Scottish First Minister Alex Salmond faces increased pressure over defence issues in an apparently choreographed campaign this week ahead of the independence referendum scheduled for Sept. 18.
On Sunday defence and aerospace industries cautioned Scotland could lose its competitive edge because of uncertainty over the future of the currency and taxation..
A group of 12 retired military chiefs on Monday said moving to evict the nuclear submarine base from the Clyde River in the event of a “yes” vote would cost billions of pounds, cut thousands of jobs and create international resentment.
Defence Minister Philip Hammond will say in a speech to an electronics company in Scotland on Tuesday that shared defence forces provide “security and peace of mind” for the people of Britain and Scotland’s bond with the rest of the United Kingdom is “precious”.
He will also talk about the complexity of what he calls “protracted” negotiations on the future of nuclear-armed submarines should Scotland vote for independence.
Zambellas said he believed independence would “fundamentally change maritime security for everyone in the United Kingdom” and damage the heart of the navy’s capabilities.
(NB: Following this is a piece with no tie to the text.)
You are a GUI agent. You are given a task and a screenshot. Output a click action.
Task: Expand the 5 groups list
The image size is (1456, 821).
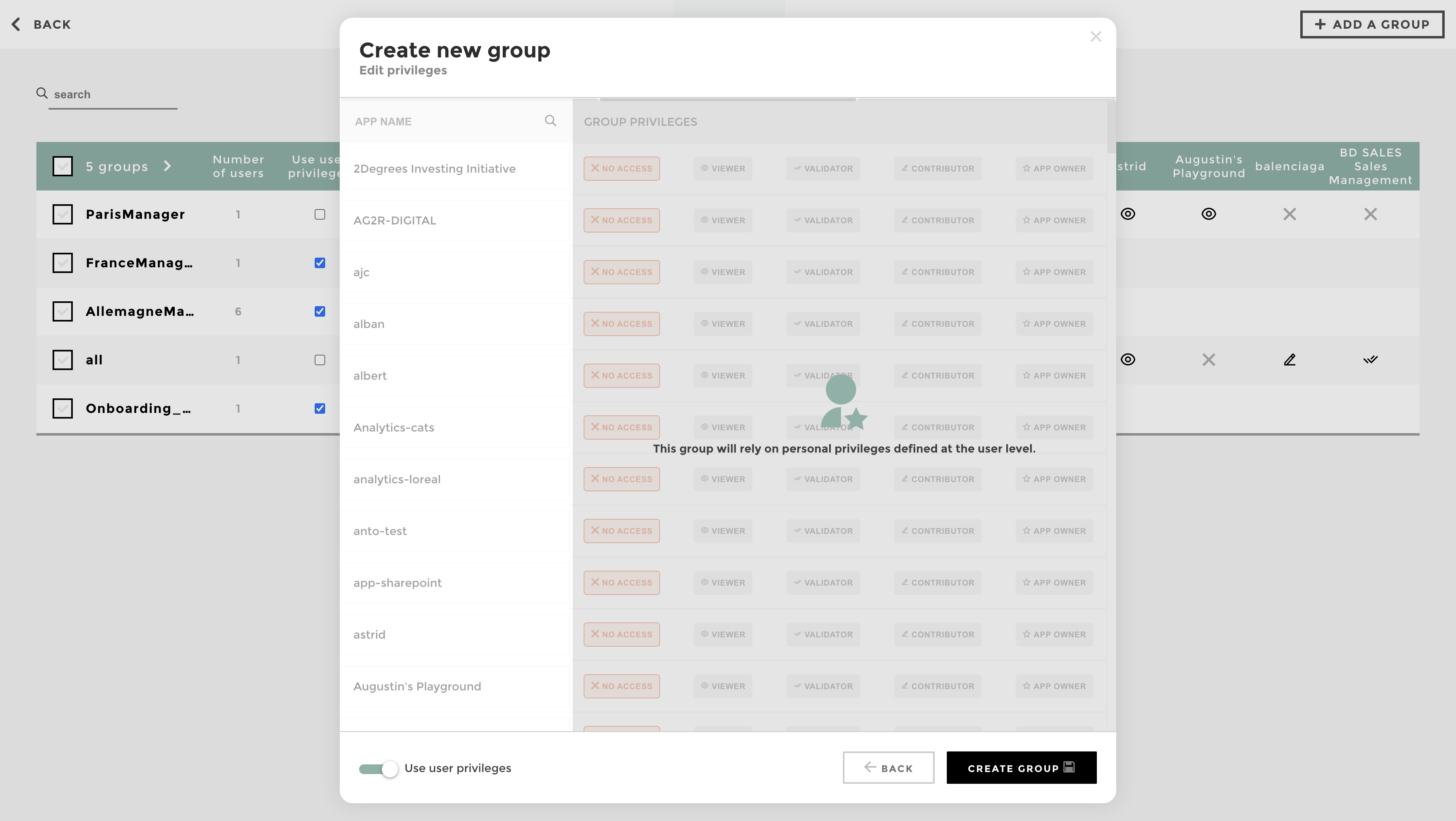click(168, 166)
“While the continuing United Kingdom would eventually adapt and cope, the deeper impact would be felt in Scotland, which would no longer have access of right to the security contribution of one of the finest and most efficient navies in the world,” he wrote.
“The effectiveness of the Royal Navy, following separation, would weaken the security of both nations.”
As well as being the home for Britain’s four Trident nuclear-armed submarines, the Royal Navy has 16 ships and submarines and two commando units based in Scotland that employ about 5,250 people.
The Scottish National Party (SNP), which runs Scotland’s devolved parliament, has promised to negotiate to maintain all military bases in Scotland if there is a Yes vote in September and before independence in March 2016.
After 2016, the party has vowed it would remove and ban all nuclear weapons in the first parliament of independence, which would mean the sure eviction of the Clyde River base, with the rest to be negotiated.
The argument for independence is that Scotland will be better off making decisions on its own - including about its considerable energy resources - rather than have policies dictated by London.
SNP defence spokesman Angus Robertson said Westminster was to blame for a multi-billion-pound defence underspend in Scotland and the loss of more than 11,000 jobs in the last decade.
“Under Westminster, Scotland has nuclear weapons that we don’t need or want but not the naval vessels and marine defences that a nation with our size of coastline and strategic position should have,” Robertson said in a statement.